This invention relates to integrated circuits and, more particularly, to circuitry that implements multi-mode redundancy and arithmetic functions in integrated circuits.
Integrated circuits are subject to a phenomenon known as single event upset (SEU). A single event upset is a change of state caused by ions or electro-magnetic radiation. Cosmic rays or radioactive impurities embedded in integrated circuits and their packages may be responsible for generating such ions or electro-magnetic radiation. When ions or electro-magnetic radiation strike the silicon substrate on which the integrated circuit is implemented, the state of a node may change. For example, a single event upset may cause a logic “1” to change to a logic “0”.

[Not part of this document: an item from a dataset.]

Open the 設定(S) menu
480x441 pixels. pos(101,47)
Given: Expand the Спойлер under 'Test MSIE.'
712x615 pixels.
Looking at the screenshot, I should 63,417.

Upset events in sequential elements (e.g., memory elements, latches, or registers) can have serious repercussions. Users who are concerned with detecting and correcting errors in a design or a portion of a design that is implemented in an integrated circuit often create multiple copies of that design or that portion of the design. A majority vote of the outputs produced by the different design copies may enable the detection of an upset event and indicate the location of the corrupted design copy. The technique of using multiple copies of a same design together with a majority vote is sometimes also referred to as multi-mode redundancy.
However, multi-mode redundancy requires multiple times the circuit area of a single design implementation plus the cost and delay associated with resources required for the implementation of the majority voting circuitry.
It would therefore be desirable to reduce the cost and delay associated with implementing multi-mode redundancy on an integrated circuit.